Aim:
Could you copy every line of the listing below word for word, leaving out the pictures?

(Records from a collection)
★ ★ ★ ★ ★ ★ ★
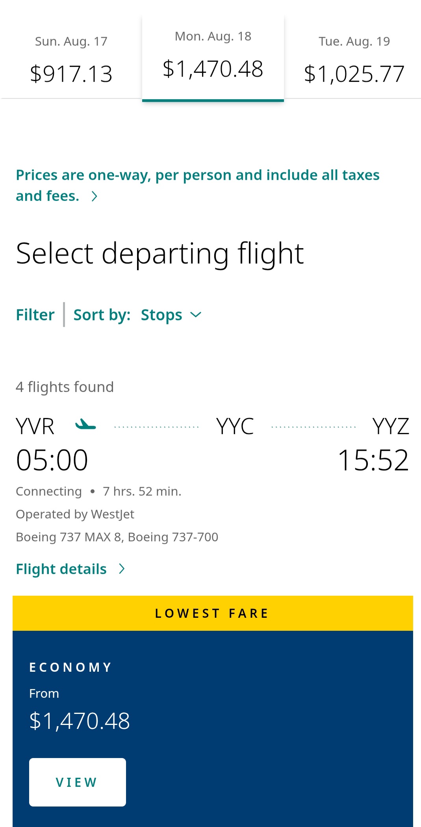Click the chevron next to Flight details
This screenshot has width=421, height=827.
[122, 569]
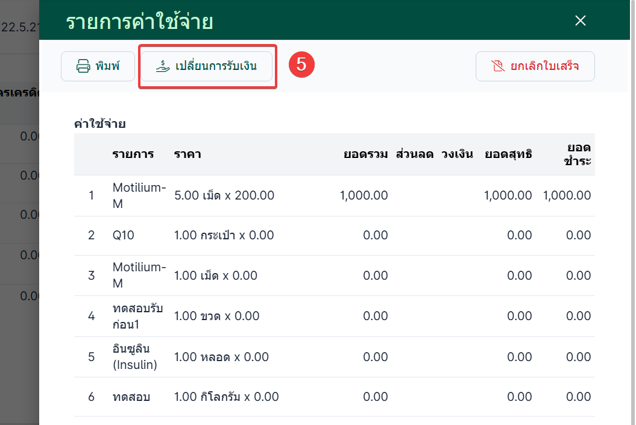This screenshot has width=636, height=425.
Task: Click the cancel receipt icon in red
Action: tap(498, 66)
★ ★ ★ ★ ★ ★ ★
Full solution:
Click the chevron next to Flight details
This screenshot has width=421, height=827.
[122, 569]
This screenshot has width=636, height=425.
Task: Click the cancel receipt icon in red
Action: tap(498, 66)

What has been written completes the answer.